───── SUPPLIED DATA ─────

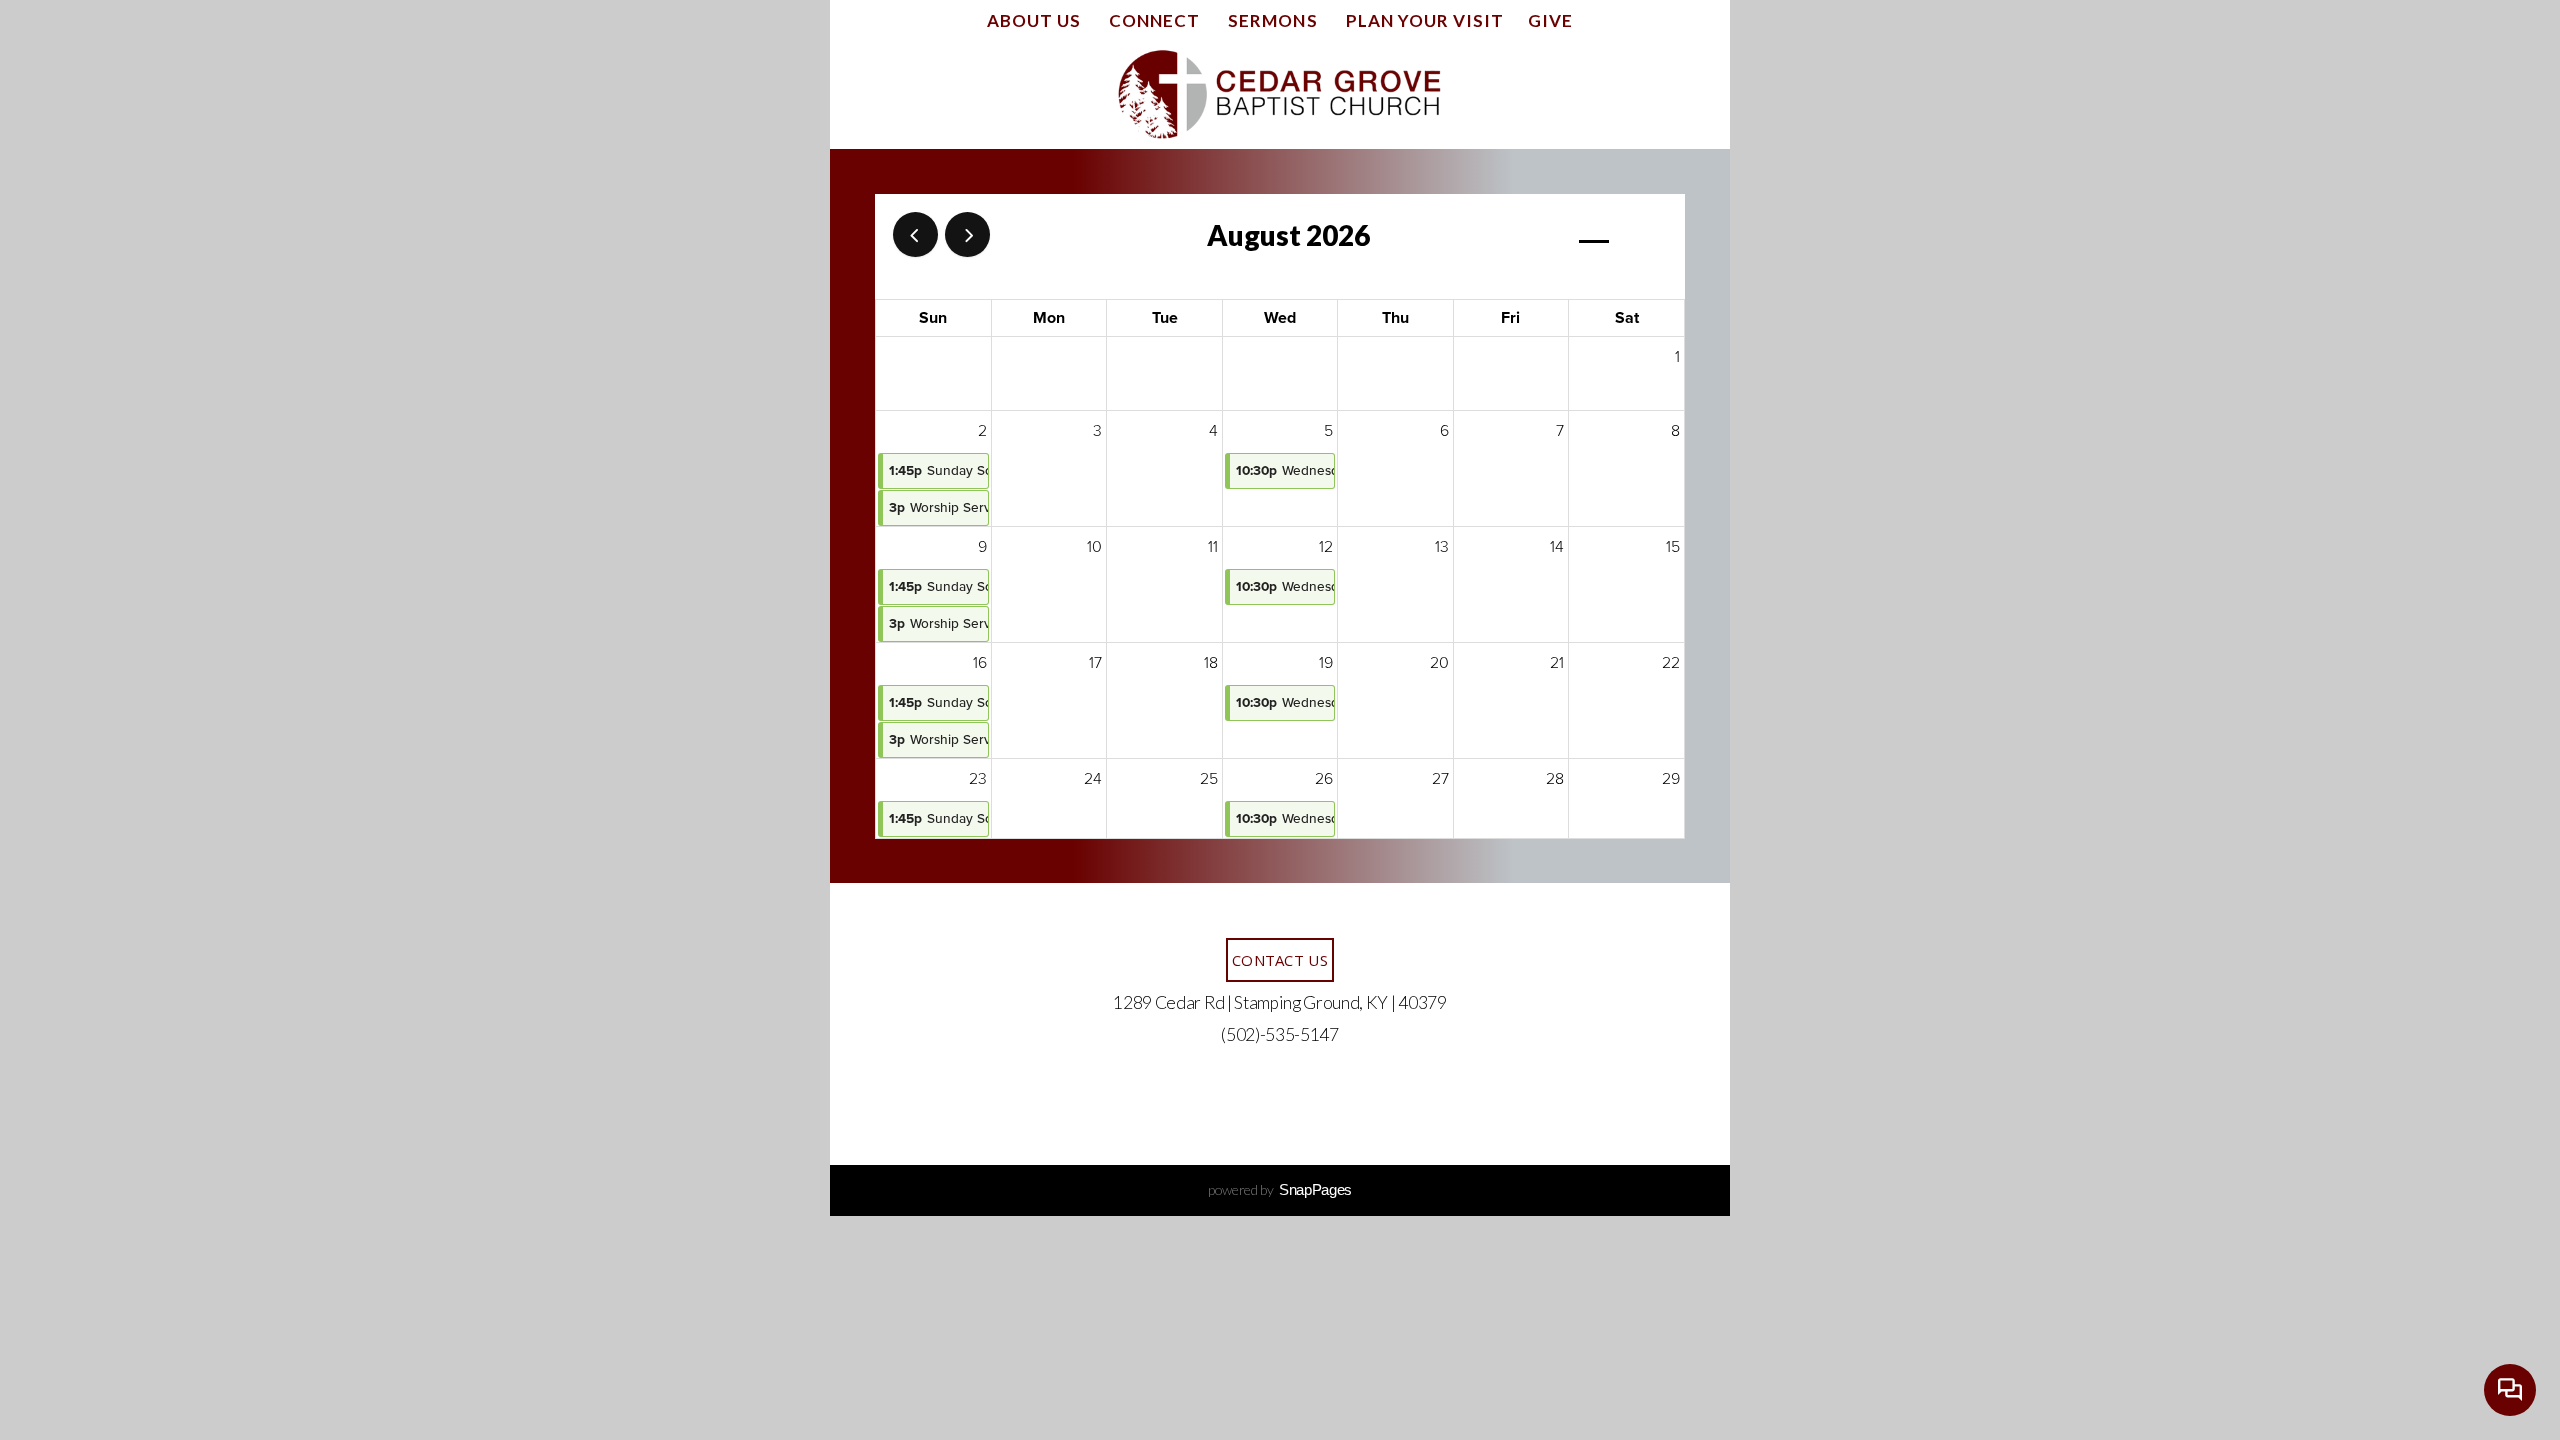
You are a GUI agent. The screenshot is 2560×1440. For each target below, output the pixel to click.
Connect (1156, 20)
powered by (1280, 1189)
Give (1550, 20)
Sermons (1274, 20)
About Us (1036, 20)
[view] (1594, 236)
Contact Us (1280, 960)
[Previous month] (915, 234)
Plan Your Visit (1425, 20)
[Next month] (967, 234)
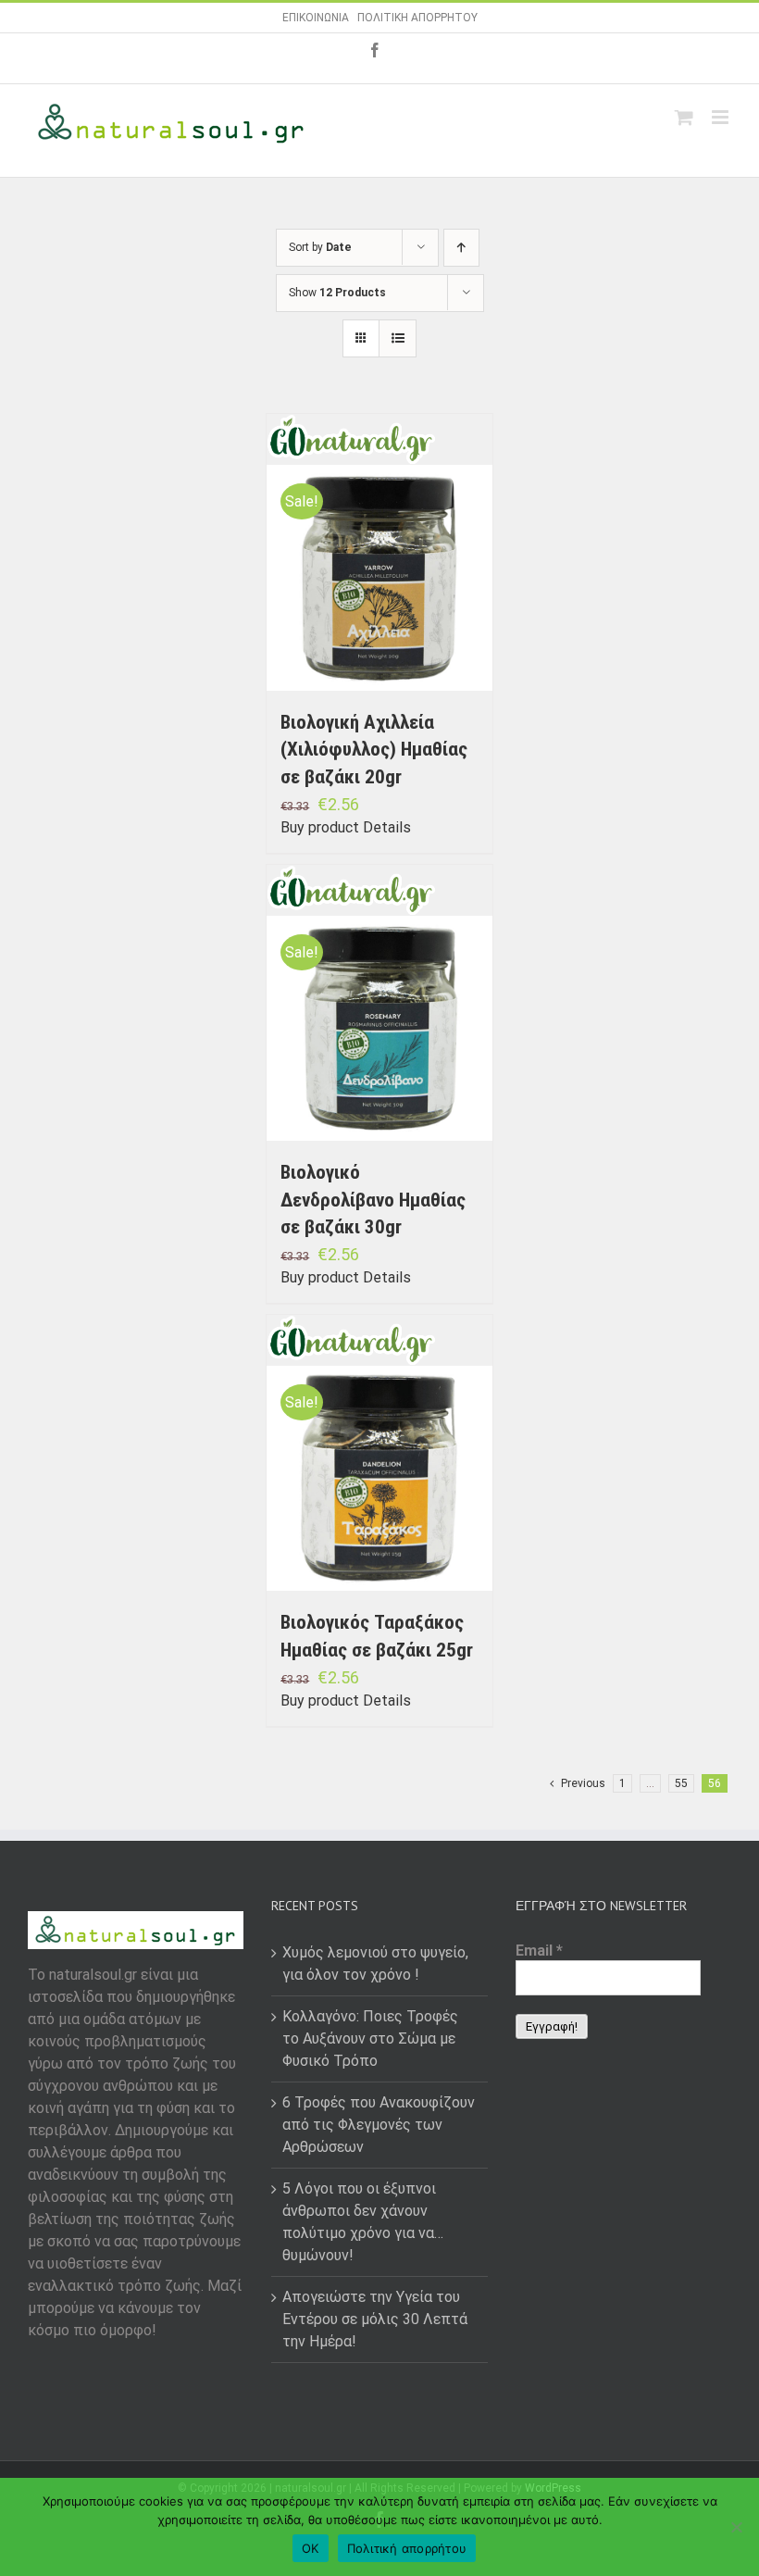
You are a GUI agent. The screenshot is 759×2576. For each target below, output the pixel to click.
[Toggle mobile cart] (684, 117)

─────

| TASK OBJECTIVE |
Output the data above exactly. Drop every picture.

| SOLUTION BELOW |
You are a GUI agent. The screenshot is 2560×1440. For each target below, output the pixel to click.
Connect (1156, 20)
powered by (1280, 1189)
Give (1550, 20)
Sermons (1274, 20)
About Us (1036, 20)
[view] (1594, 236)
Contact Us (1280, 960)
[Previous month] (915, 234)
Plan Your Visit (1425, 20)
[Next month] (967, 234)
You are a GUI agent. The screenshot is 759×2576. For each target below, output the pixel to click.
[Toggle mobile cart] (684, 117)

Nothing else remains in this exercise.